Lines of data:
↓

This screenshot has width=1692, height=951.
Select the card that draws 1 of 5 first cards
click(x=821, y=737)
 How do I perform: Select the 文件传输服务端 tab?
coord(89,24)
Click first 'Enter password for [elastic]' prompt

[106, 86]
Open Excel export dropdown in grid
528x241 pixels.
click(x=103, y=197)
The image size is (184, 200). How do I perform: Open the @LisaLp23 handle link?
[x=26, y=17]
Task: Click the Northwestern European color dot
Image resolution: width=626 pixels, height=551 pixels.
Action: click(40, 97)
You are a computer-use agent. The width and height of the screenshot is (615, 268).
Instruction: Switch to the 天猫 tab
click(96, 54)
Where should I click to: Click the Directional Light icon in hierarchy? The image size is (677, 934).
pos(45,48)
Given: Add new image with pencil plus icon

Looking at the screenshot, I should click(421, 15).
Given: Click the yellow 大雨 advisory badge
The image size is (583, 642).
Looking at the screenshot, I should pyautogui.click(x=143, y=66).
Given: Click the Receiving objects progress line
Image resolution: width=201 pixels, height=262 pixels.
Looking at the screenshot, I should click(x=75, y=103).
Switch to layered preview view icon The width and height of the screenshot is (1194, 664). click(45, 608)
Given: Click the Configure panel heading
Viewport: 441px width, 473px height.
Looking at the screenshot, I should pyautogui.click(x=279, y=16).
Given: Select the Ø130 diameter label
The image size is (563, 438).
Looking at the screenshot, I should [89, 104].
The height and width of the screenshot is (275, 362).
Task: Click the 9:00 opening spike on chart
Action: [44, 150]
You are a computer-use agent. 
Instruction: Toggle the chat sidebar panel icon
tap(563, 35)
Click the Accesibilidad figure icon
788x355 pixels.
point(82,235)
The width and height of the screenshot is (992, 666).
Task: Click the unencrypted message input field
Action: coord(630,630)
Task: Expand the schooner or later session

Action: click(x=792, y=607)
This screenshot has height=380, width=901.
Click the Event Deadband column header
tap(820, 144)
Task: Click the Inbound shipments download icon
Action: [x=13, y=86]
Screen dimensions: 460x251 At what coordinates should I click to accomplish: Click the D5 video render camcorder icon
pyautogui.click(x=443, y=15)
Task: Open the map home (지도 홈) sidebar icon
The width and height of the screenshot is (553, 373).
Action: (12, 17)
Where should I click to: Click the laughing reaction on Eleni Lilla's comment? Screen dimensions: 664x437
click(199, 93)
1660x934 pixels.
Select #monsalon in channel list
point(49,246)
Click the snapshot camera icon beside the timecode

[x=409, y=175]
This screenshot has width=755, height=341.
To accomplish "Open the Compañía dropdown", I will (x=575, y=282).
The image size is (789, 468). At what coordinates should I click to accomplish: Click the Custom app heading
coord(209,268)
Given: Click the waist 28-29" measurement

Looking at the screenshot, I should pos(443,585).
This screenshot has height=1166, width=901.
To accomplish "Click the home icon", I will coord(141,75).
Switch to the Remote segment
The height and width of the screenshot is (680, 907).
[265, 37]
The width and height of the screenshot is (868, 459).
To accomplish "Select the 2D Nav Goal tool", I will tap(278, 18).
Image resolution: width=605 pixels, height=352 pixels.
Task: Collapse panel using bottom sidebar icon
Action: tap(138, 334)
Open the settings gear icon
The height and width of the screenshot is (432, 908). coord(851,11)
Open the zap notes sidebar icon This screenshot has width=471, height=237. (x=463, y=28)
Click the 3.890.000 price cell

↑

■ What you need to do: Transcribe all of the records above character for character, keeping each one on its own line.

■ Solution for this exercise:
This screenshot has width=1692, height=951.
Select the card that draws 1 of 5 first cards
click(x=821, y=737)
 How do I perform: Select the 文件传输服务端 tab?
coord(89,24)
Click first 'Enter password for [elastic]' prompt

[106, 86]
Open Excel export dropdown in grid
528x241 pixels.
click(x=103, y=197)
The image size is (184, 200). How do I perform: Open the @LisaLp23 handle link?
[x=26, y=17]
Task: Click the Northwestern European color dot
Image resolution: width=626 pixels, height=551 pixels.
Action: click(40, 97)
You are a computer-use agent. The width and height of the screenshot is (615, 268).
Instruction: Switch to the 天猫 tab
click(96, 54)
Where should I click to: Click the Directional Light icon in hierarchy? The image size is (677, 934).
pos(45,48)
Given: Add new image with pencil plus icon

Looking at the screenshot, I should click(421, 15).
Given: Click the yellow 大雨 advisory badge
The image size is (583, 642).
Looking at the screenshot, I should pyautogui.click(x=143, y=66).
Given: Click the Receiving objects progress line
Image resolution: width=201 pixels, height=262 pixels.
Looking at the screenshot, I should click(x=75, y=103).
Switch to layered preview view icon The width and height of the screenshot is (1194, 664). click(45, 608)
Given: Click the Configure panel heading
Viewport: 441px width, 473px height.
Looking at the screenshot, I should pyautogui.click(x=279, y=16).
Given: Select the Ø130 diameter label
The image size is (563, 438).
Looking at the screenshot, I should [89, 104].
The height and width of the screenshot is (275, 362).
Task: Click the 9:00 opening spike on chart
Action: [44, 150]
You are a computer-use agent. 
Instruction: Toggle the chat sidebar panel icon
tap(563, 35)
Click the Accesibilidad figure icon
788x355 pixels.
point(82,235)
The width and height of the screenshot is (992, 666).
Task: Click the unencrypted message input field
Action: coord(630,630)
Task: Expand the schooner or later session

Action: click(x=792, y=607)
This screenshot has height=380, width=901.
Click the Event Deadband column header
tap(820, 144)
Task: Click the Inbound shipments download icon
Action: [x=13, y=86]
Screen dimensions: 460x251 At what coordinates should I click to accomplish: Click the D5 video render camcorder icon
pyautogui.click(x=443, y=15)
Task: Open the map home (지도 홈) sidebar icon
The width and height of the screenshot is (553, 373).
Action: (12, 17)
Where should I click to: Click the laughing reaction on Eleni Lilla's comment? Screen dimensions: 664x437
click(199, 93)
1660x934 pixels.
Select #monsalon in channel list
point(49,246)
Click the snapshot camera icon beside the timecode

[x=409, y=175]
This screenshot has width=755, height=341.
To accomplish "Open the Compañía dropdown", I will (x=575, y=282).
The image size is (789, 468). At what coordinates should I click to accomplish: Click the Custom app heading
coord(209,268)
Given: Click the waist 28-29" measurement

Looking at the screenshot, I should pos(443,585).
This screenshot has height=1166, width=901.
To accomplish "Click the home icon", I will coord(141,75).
Switch to the Remote segment
The height and width of the screenshot is (680, 907).
[265, 37]
The width and height of the screenshot is (868, 459).
To accomplish "Select the 2D Nav Goal tool", I will tap(278, 18).
Image resolution: width=605 pixels, height=352 pixels.
Task: Collapse panel using bottom sidebar icon
Action: tap(138, 334)
Open the settings gear icon
The height and width of the screenshot is (432, 908). coord(851,11)
Open the zap notes sidebar icon This screenshot has width=471, height=237. (x=463, y=28)
Click the 3.890.000 price cell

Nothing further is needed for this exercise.